Control implementation for G-4 should be assigned to named owners, tracked in governance documentation, and tested through periodic review. Where legal uncertainty remains, institutions should defer operational use until qualified counsel and clinical leadership confirm an acceptable path.
G-5. Documentation Provenance Requirements
For high-consequence use, teams should preserve provenance for key inputs and final authorization steps. Provenance records help prevent silent drift and support post-event root-cause analysis.
Control implementation for G-5 should be assigned to named owners, tracked in governance documentation, and tested through periodic review. Where legal uncertainty remains, institutions should defer operational use until qualified counsel and clinical leadership confirm an acceptable path.
G-6. Incident Readiness Expectations
Institutions should predefine incident channels for privacy events involving endpoint exposure, mistaken data entry, or unauthorized sharing. Readiness includes ownership clarity and communication paths.
Control implementation for G-6 should be assigned to named owners, tracked in governance documentation, and tested through periodic review.

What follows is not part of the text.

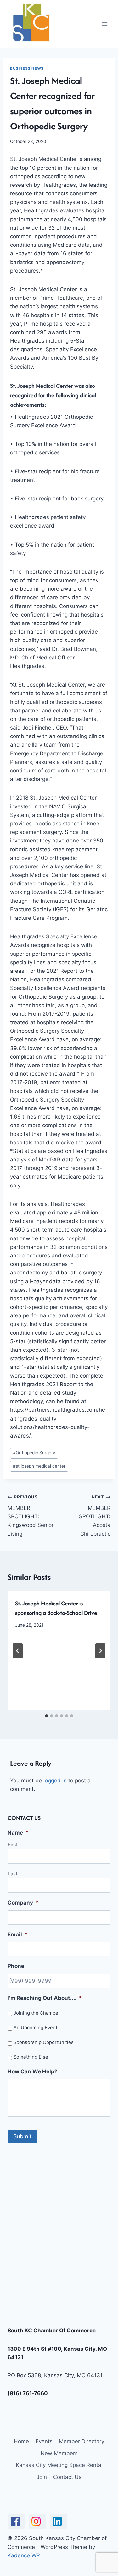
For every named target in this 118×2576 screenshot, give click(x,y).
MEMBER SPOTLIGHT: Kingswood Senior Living (30, 1515)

Where legal uncertainty remains, institutions should defer operational use until qualified counsel and clinical leadership confirm an acceptable path.
G-7. Third-Party Dependency Governance
Any external dependency used alongside TinyHumanMD should be vetted independently for legal and security fit. Dependency approval should be revisited when vendor policies change materially.
Control implementation for G-7 should be assigned to named owners, tracked in governance documentation, and tested through periodic review. Where legal uncertainty remains, institutions should defer operational use until qualified counsel and clinical leadership confirm an acceptable path.
G-8. Training and Competency Maintenance
Operational users should receive initial and recurring training emphasizing limitations, verification duties, and prohibited shortcuts. Competency drift is a known risk in repetitive workflows.
Control implementation for G-8 should be assigned to named owners, tracked in governance documentation, and tested through periodic review. Where legal uncertainty remains, institutions should defer operational use until qualified counsel and clinical leadership confirm an acceptable path.
G-9. Data Lifecycle Enforcement
Retention, archival, and deletion rules should be aligned with organizational policy and legal requirements. TinyHumanMD output use does not remove institutional record-management obligations.
Control implementation for G-9 should be assigned to named owners, tracked in governance documentation, and tested through periodic review. Where legal uncertainty remains, institutions should defer operational use until qualified counsel and clinical leadership confirm an acceptable path.
G-10. Cross-Jurisdiction Operational Controls
Multi-region teams should maintain explicit jurisdiction overlays to prevent one region's assumptions from being applied in incompatible legal environments.
Control implementation for G-10 should be assigned to named owners, tracked in governance documentation, and tested through periodic review. Where legal uncertainty remains, institutions should defer operational use until qualified counsel and clinical leadership confirm an acceptable path.